2. The Claims Described in Paragraph 18 of the Amended Complaint
McCarron and Mullen argue that the Amended Complaint should be dismissed because it fails to plead sufficient facts to state a plausible claim that Plaintiff has an arbitrable dispute with Defendants. As we discussed above, Paragraph 18(a) of the Amended Complaint alleges that Plaintiff seeks to mediate and, if necessary, arbitrate claims through the PBA Program concerning the repayment of the First Niagara Bank line of credit because Defendants caused him to "contribute more than his proportionate share to repay that line of credit." (Am. Compl. ¶ 18(a).) Paragraph 18(a) further alleges that those claims arise under Sections III of the Operating Agreement and 3.1.1. of the Buy-Sell Agreement. (Id.) Section III of the Operating Agreement governs the parties' obligations with respect to the Firm's Capital and Capital Accounts. (See Operating Agreement § III.) Section 3 of the Buy-Sell Agreement describes "Triggering Events." (See Buy-Sell Agreement § 3.) One of those Triggering Events is "the failure of the SHAREHOLDER to timely contribute the SHAREHOLDER'S PROPORTIONATE SHARE of an ADDITIONAL CAPITAL CONTRIBUTION in accordance with Section 3.2 and/or Section 3.7.2.2 of the OPERATING AGREEMENT." (Id. § 3.1.1.) We conclude that Paragraph 18(a), which alleges that Plaintiff seeks to mediate and, if necessary, arbitrate claims arising from Defendants failure to pay their proportionate share of the line of credit, describes claims that on their face plausibly fall within the scope of Sections III of the Operating Agreement and 3.1.1 of the Buy-Sell Agreement.

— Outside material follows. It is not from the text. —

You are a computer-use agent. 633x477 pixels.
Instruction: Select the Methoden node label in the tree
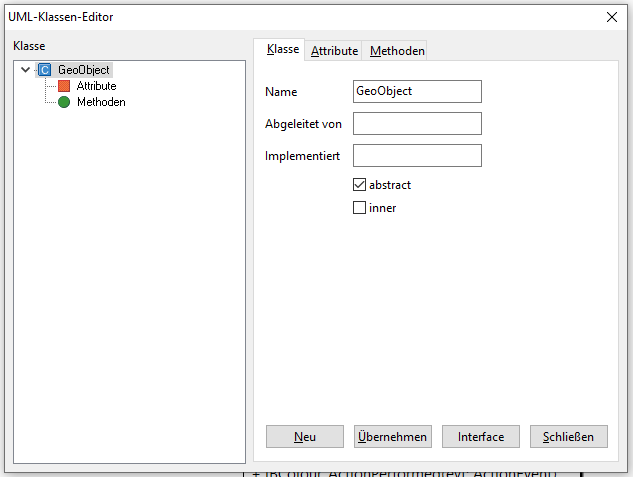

Paragraphs 18(b) and (c) of the Amended Complaint allege that Plaintiff seeks to mediate and, if necessary, arbitrate claims that Defendants took excessive advance draws, left the Firm without giving proper notice, and devoted professional time to creating a new law firm rather than working for the Firm. (Am. Compl. ¶¶ 18(b)-(c).) Paragraphs 18(b) and (c) further allege that these claims arise from Sections IV, V, and VII of the Operating Agreement and breach of the fiduciary duties that Defendants owed to Plaintiff. (Id.) Section IV of the Operating Agreement pertains to distributions to members of the Firm. (See Operating Agreement § IV.) Section V pertains to the management of the Firm, and Section 5.3 specifically provides that "Each SHAREHOLDER shall devote all of his professional time and efforts exclusively to rendering professional legal services on behalf of the [Firm] and shall not render services, whether or not for compensation, other than on behalf of the [Firm]." (Id. § 5.3.) Section VII of the Operating Agreement pertains to the dissolution, liquidation, and termination of the Firm. We conclude that the allegations of Paragraphs 18(b) and (c) appear on their face to plausibly fall within the scope of Sections IV, V and VII of the Operating Agreement.

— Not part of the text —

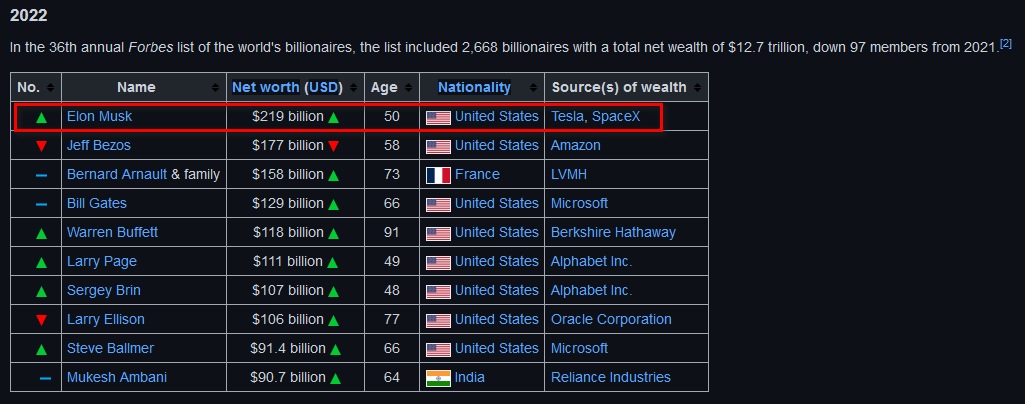Click the France flag icon
This screenshot has width=1025, height=404.
pyautogui.click(x=438, y=175)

We find that the claims described in Paragraph 18 of the Amended Complaint plausibly fall within the scope of the Operating Agreement and the Buy-Sell Agreement. Both of these Agreements contain clauses requiring that "any and all claims, controversies and disputes . . . arising under or relating to this AGREEMENT shall be settled through" mediation and, if necessary, arbitration in accordance with the procedures set forth in the PBA Program. (Operating Agreement § 9.13; see also Buy-Sell Agreement § 7.13.) We conclude, accordingly, that the Amended Complaint alleges sufficient facts to establish that Plaintiff seeks to mediate and, if necessary, arbitrate, "a merits-based dispute" that "falls within the scope of" valid agreements for mediation and arbitration under PBA Program. Flintkote, 769 F.3d at 220. Accordingly, we deny the Motion to Dismiss filed by McCarron and Mullen to the extent that it argues that the Amended Complaint should be dismissed pursuant to Rule 12(b)(6) because it fails to plead sufficient facts to state a facially plausible claim that Plaintiff has an arbitrable dispute with Defendants.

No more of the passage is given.